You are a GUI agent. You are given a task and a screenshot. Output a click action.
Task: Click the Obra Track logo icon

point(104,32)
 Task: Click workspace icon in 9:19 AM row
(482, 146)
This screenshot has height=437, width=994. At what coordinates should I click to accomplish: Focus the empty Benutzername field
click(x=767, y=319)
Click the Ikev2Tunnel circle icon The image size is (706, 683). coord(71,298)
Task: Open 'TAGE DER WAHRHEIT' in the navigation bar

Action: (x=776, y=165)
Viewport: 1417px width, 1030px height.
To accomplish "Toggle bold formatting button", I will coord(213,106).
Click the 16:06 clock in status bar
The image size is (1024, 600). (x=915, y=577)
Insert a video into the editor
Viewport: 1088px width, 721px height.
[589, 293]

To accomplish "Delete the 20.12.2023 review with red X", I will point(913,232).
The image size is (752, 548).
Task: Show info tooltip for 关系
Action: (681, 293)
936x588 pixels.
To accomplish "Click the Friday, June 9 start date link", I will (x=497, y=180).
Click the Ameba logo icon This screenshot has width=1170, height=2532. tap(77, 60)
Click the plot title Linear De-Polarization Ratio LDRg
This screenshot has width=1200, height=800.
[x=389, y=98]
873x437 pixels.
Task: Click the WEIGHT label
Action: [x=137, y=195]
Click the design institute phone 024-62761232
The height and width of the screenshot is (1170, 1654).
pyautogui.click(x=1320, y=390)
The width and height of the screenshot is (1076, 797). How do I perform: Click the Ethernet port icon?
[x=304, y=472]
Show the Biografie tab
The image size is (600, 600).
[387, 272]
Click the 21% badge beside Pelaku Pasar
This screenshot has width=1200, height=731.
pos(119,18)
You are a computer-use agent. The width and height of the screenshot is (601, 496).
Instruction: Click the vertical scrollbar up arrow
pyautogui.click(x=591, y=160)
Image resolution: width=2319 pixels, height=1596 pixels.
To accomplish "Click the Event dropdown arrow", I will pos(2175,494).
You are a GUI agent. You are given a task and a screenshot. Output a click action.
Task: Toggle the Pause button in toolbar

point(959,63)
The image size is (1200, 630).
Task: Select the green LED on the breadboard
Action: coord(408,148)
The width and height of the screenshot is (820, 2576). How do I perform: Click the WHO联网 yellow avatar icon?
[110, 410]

——

Your task » All lines from the one that contains "Task: Toggle the Pause button in toolbar" through the end of the material are to be quoted exactly, with both ends included.

Response box »
Task: Toggle the Pause button in toolbar

point(959,63)
The image size is (1200, 630).
Task: Select the green LED on the breadboard
Action: coord(408,148)
The width and height of the screenshot is (820, 2576). How do I perform: Click the WHO联网 yellow avatar icon?
[110, 410]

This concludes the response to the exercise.